In 2018, Tisch College invited all members of the Tufts University faculty to participate in a project to implement dialogic practices in the classroom. This training was designed to help faculty members create a “bold space” or a “safe-enough space” for deep, meaningful conversation that challenges students to be present for people who think and speak differently than they do and deepen their own curiosity and engagement with the material.

Note: The application period for this project has closed. Stay tuned for future opportunities.

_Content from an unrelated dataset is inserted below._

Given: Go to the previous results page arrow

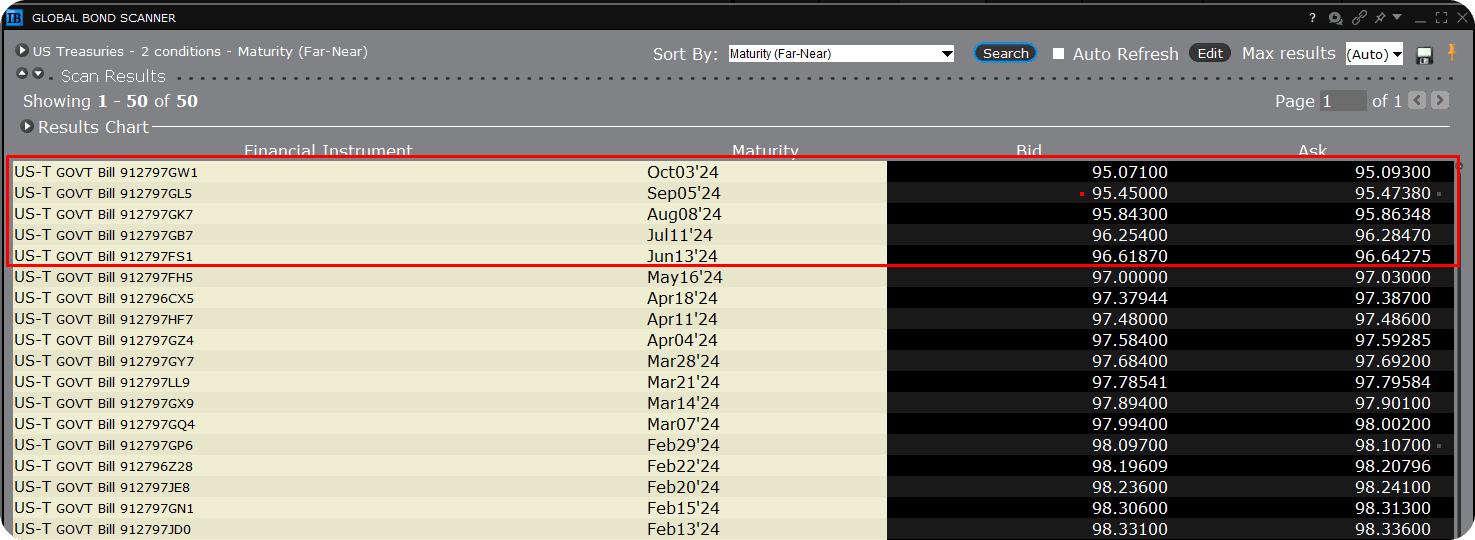Looking at the screenshot, I should pos(1417,100).
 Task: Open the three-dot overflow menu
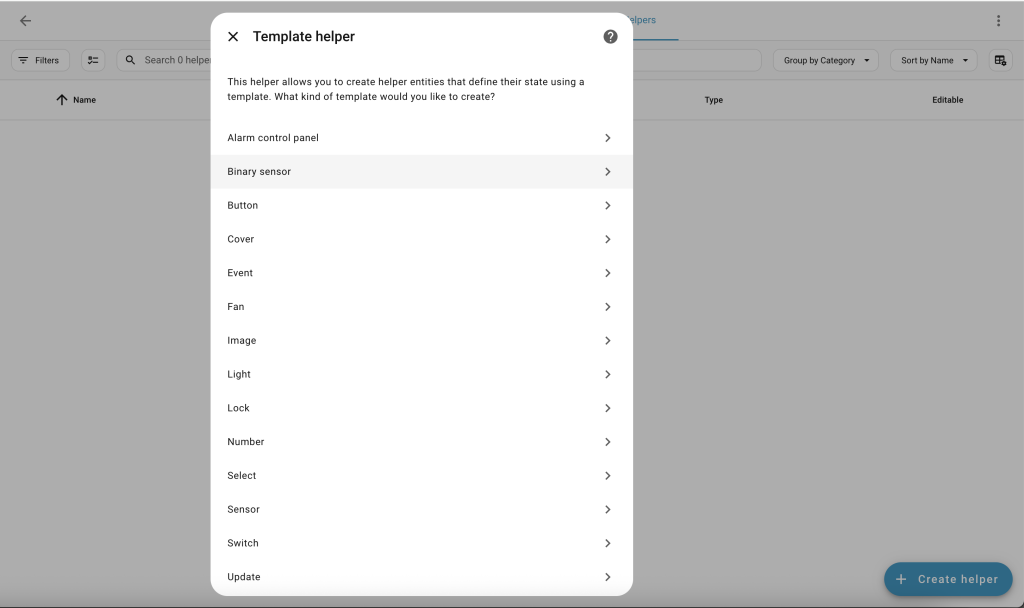[x=998, y=21]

During the workshop you will learn how to:

  • Help students share their values and beliefs, especially those that touch on their identity as it relates to course content
  • Create productive discussions on polarizing issues represented in course content
  • Overcome barriers that limit open-minded conversation by providing a space for sharing concerns and hopes in ways that inspire curiosity, humility, empathy, and greater understanding of others
  • Empower students to develop a deeper understanding of themselves in ways that bring out many sides of issues raised through course content

This opportunity is part of a research study, Intellectual Humility in Public Discourse, being run by co-PIs at Bridgewater College, Gordon College, Tufts University, and Southern Methodist University. The study is being led by Essential Partners, a non-profit focused on dialogue, and is funded by the University of Connecticut Humanities Institute with the support of the Templeton Foundation (Study ID number H17-003-DETJ).

If you take part in this training, we ask that you use the dialogic techniques gained during your day-long training at least three times during the semester. The co-principal investigators—John Sarrouf and Dr. Jonathan Garlick—will visit your classroom and support your use of these strategies learned during the workshop.  After the completion of your course, they would interview you about your experiences teaching with these techniques and survey your students about their perceptions of themselves as learners.